------ Text excerpt ------
We apologize for these mistakes. We have now removed from Figure 4 the Italian axis, included caption reporting the method of comparison used for statistical significance, describing black dots, and unit of measurement for ET-1 levels and hematoma volume. We have corrected the Figure 4 legend as follows:

“Figure 4. Correlations between molecular biomarkers ET-1 levels at T0 and T1 and hematoma volume at T2.

The statistical test is the Spermann correlation test; black dots represent the single data points; ET-1 levels were measured in pg/mL; hematoma volume was measured in cm3.”

 

We have also revised the Figure 3 and 5 legends by introducing the unit of measurement of sNOX2-dp and ET-1 as follows:

 

“Figure 3. Median plasma levels (pg/mL) of sNOX2-dp at different timepoints (T0, T1, T2) by presence/absence of ischemic lesions at T1.”  

 

“Figure 5 Associations between molecular biomarkers ET-1 levels (pg/mL) at T0 and T2 and hematoma volume increase from T1 to T2.”

 

‒        Page 10: the authors claim there is no significant association between levels of biomarkers in this section, but actually they show a statistically significant change in Supp. Figure 7. Could this be discussed?

We thank the reviewer for this observation. In the Supplementary Figures we included all those associations with a borderline statistical significance or a trend towards the statistical significance. However, in the Results of the main text we tried to mostly include those associations with a clear nominal statistical significance in order to avoid confusion in the readers. To avoid misunderstanding we have now removed from the Supplementary figure legends “Statistically significant …” and have left only “Associations …”   

‒        Supp. Figure 6: the graph is partially covered by a NIHSS at T2 annotation, please remove it. Done

‒        The authors should include a caption for all supplementary material, both tables and figures.
------ Given information ------
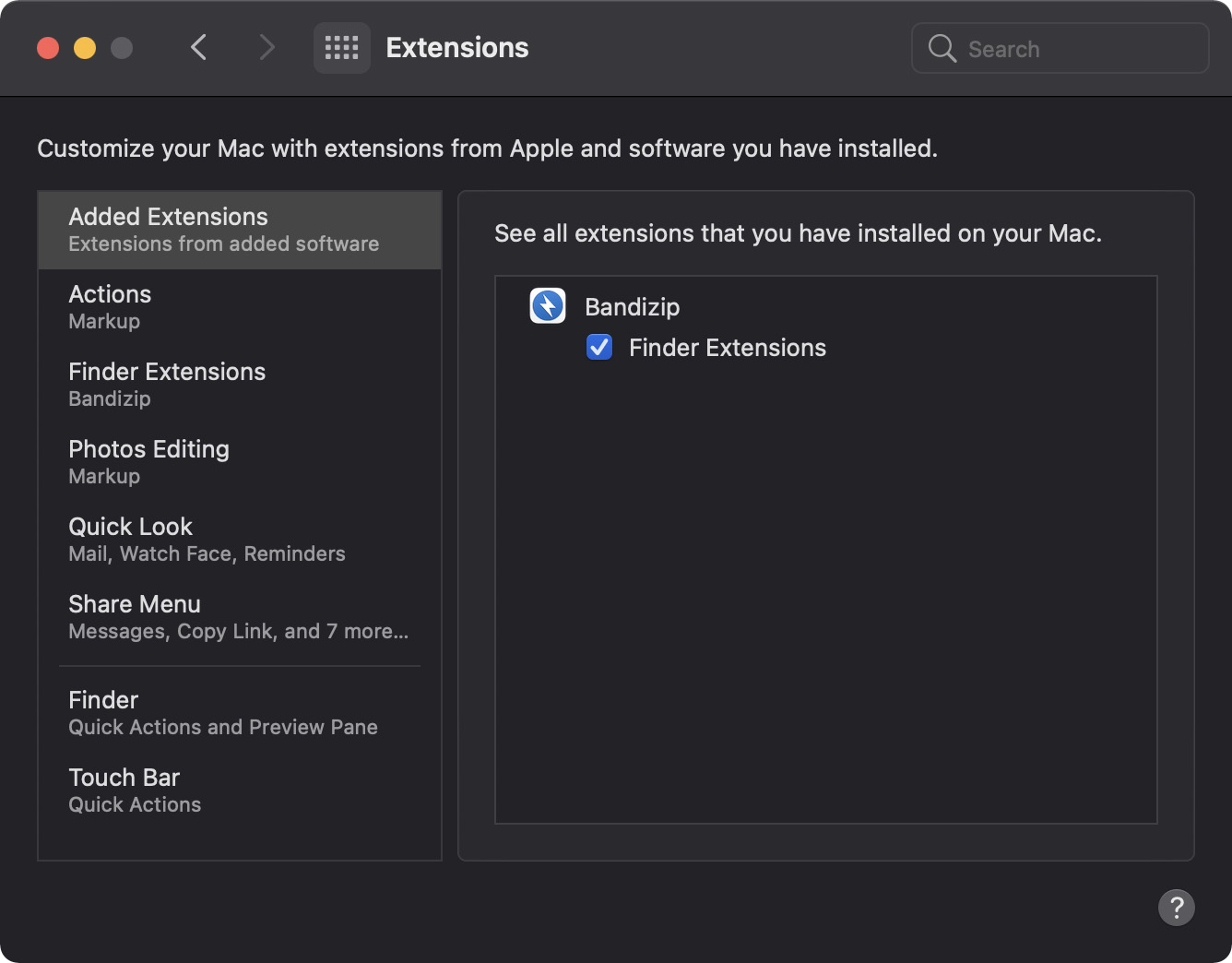Viewport: 1232px width, 963px height.
Task: Open the Show All preferences grid
Action: tap(341, 48)
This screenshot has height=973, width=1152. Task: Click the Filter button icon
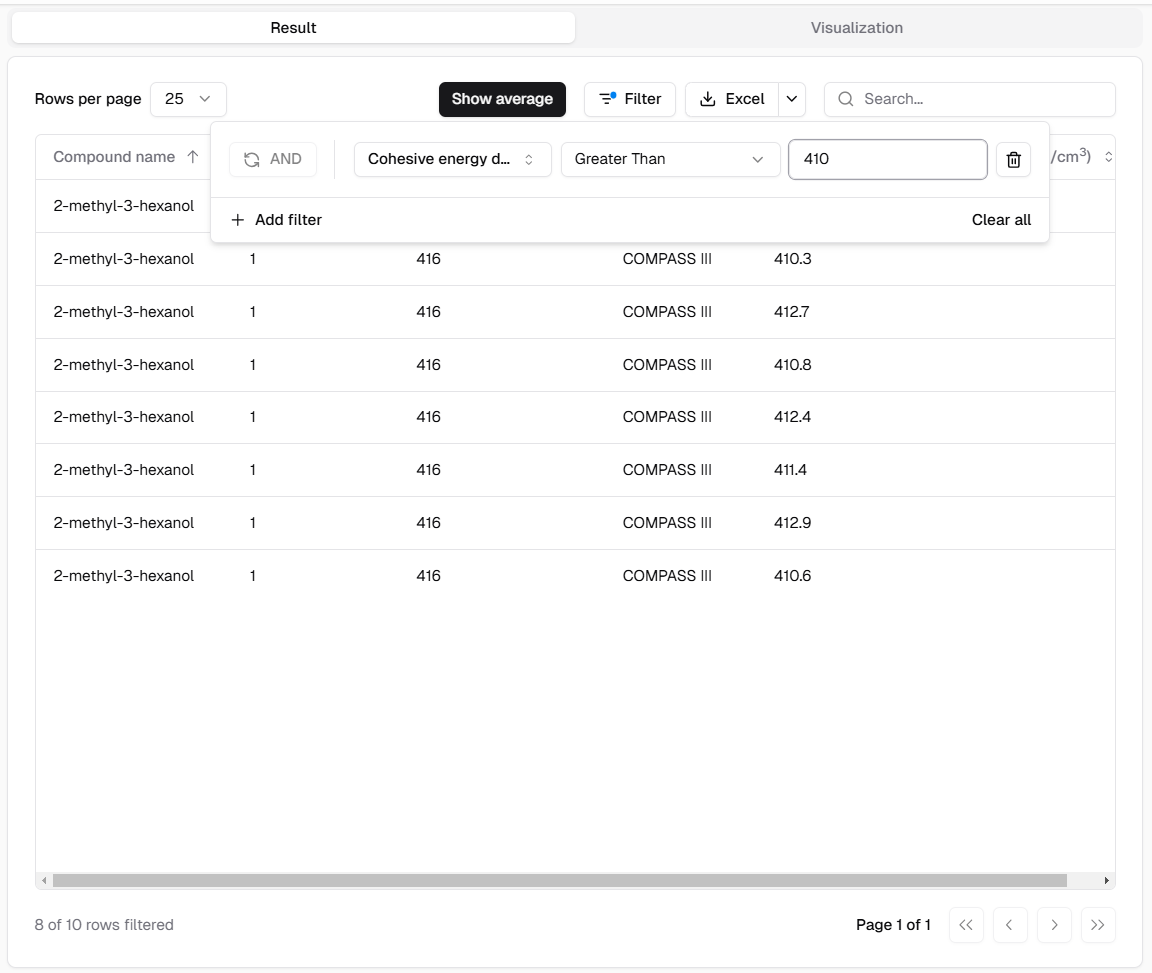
------
Questions to answer |
[a] Answer these from the reviewer response, one line each, marked (i), (ii) and (iii):
(i) In what unit was hematoma volume measured, according to the revised Figure 4 legend?
(ii) Which biomarker's median plasma levels does Figure 3 show?
(iii) What annotation partially covered the graph in Supp. Figure 6?
[b] Please transcribe the part of the reviewer response starting at "We apologize for" and ending at "volume at T2.".

Task-by-task solutions |
[a]
(i) cm3
(ii) sNOX2-dp
(iii) A NIHSS at T2 annotation

[b]
We apologize for these mistakes. We have now removed from Figure 4 the Italian axis, included caption reporting the method of comparison used for statistical significance, describing black dots, and unit of measurement for ET-1 levels and hematoma volume. We have corrected the Figure 4 legend as follows:

“Figure 4. Correlations between molecular biomarkers ET-1 levels at T0 and T1 and hematoma volume at T2.